Move towards ubiquitious computing
The iPhone/application store-phenomenon is – I think – by all means extremely interesting. To me it witnesses the coming of a new era in which computers finally move away from being office-machines and steps into real life. Moves away from the keyboard-writing metaphor into an intuitive-omnipresence paradigm. Let go of ridig written “commands” (“run” or “save”) and embracing a much more physical interface, in which it understands instructions like touches, moves, blows and noice.
Draws on and urges to transparancy
In the iphone/application store combination I also see the embodyment of an era of openness and transparancy. The first tech-pieces that actually holds the possibilities of large-scale drawing the tons of data out there in the cloud (that is: the internet) together in applications, that are really meaningfull. That finally promises to condensate the vast amount of information and utilize them in applications that runs intuitively and in context with you’re present whereabouts, on your handset. And that thereby fuels the transparency paradigm: give and you shall be given.
Application store
Apple not only created a great piece of technology (the iPhone). They also opened up their APIs allowing everybody to develop their own applications which could run on the iPhone, set up the application store which is tied into all iphones and ipod touches, making one single one stop marketplace for consumers to find and buy new applications. And then Apple adopted a revenue sharing model with developers (70 percent to developers, 30 percent to Apple), giving a fantastic incentive for devellopers to create apps. In the wake of this, all other mobile manufactures and their surroundings have woken up and are now all getting into the race as well. Nokia is set to open their app store (OVI) in may, and Microsoft their maketplace over the summer, all copying the apple-move.
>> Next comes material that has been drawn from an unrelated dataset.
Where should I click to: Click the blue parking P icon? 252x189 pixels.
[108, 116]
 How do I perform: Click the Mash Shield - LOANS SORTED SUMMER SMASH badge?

Keynote at Børsen Executive Club the 19th of may
I’ll elaborate on this on the 19th of May, when I do a keynote-presentation at Børsen Executive Club in Copenhagen. In my presentation I’ll give a run-through of my own favorite apps, highlighting exactly how the era of the mobile phones that are dawning also paves way for a new user-experience and a new business possibilities for virtually all industries. The presentation explains in a simple and easy to understand what the new phones, apps and app-stores are all about, and ties on to how the new phones draws on the fruits of the social network-revolution, on the emergence of crowdsourcing and customermade technologies, how it builds on longtailed, networked, economics and how it heralds the coming of an age of openness, not only in the social sphere but also on the data and applications.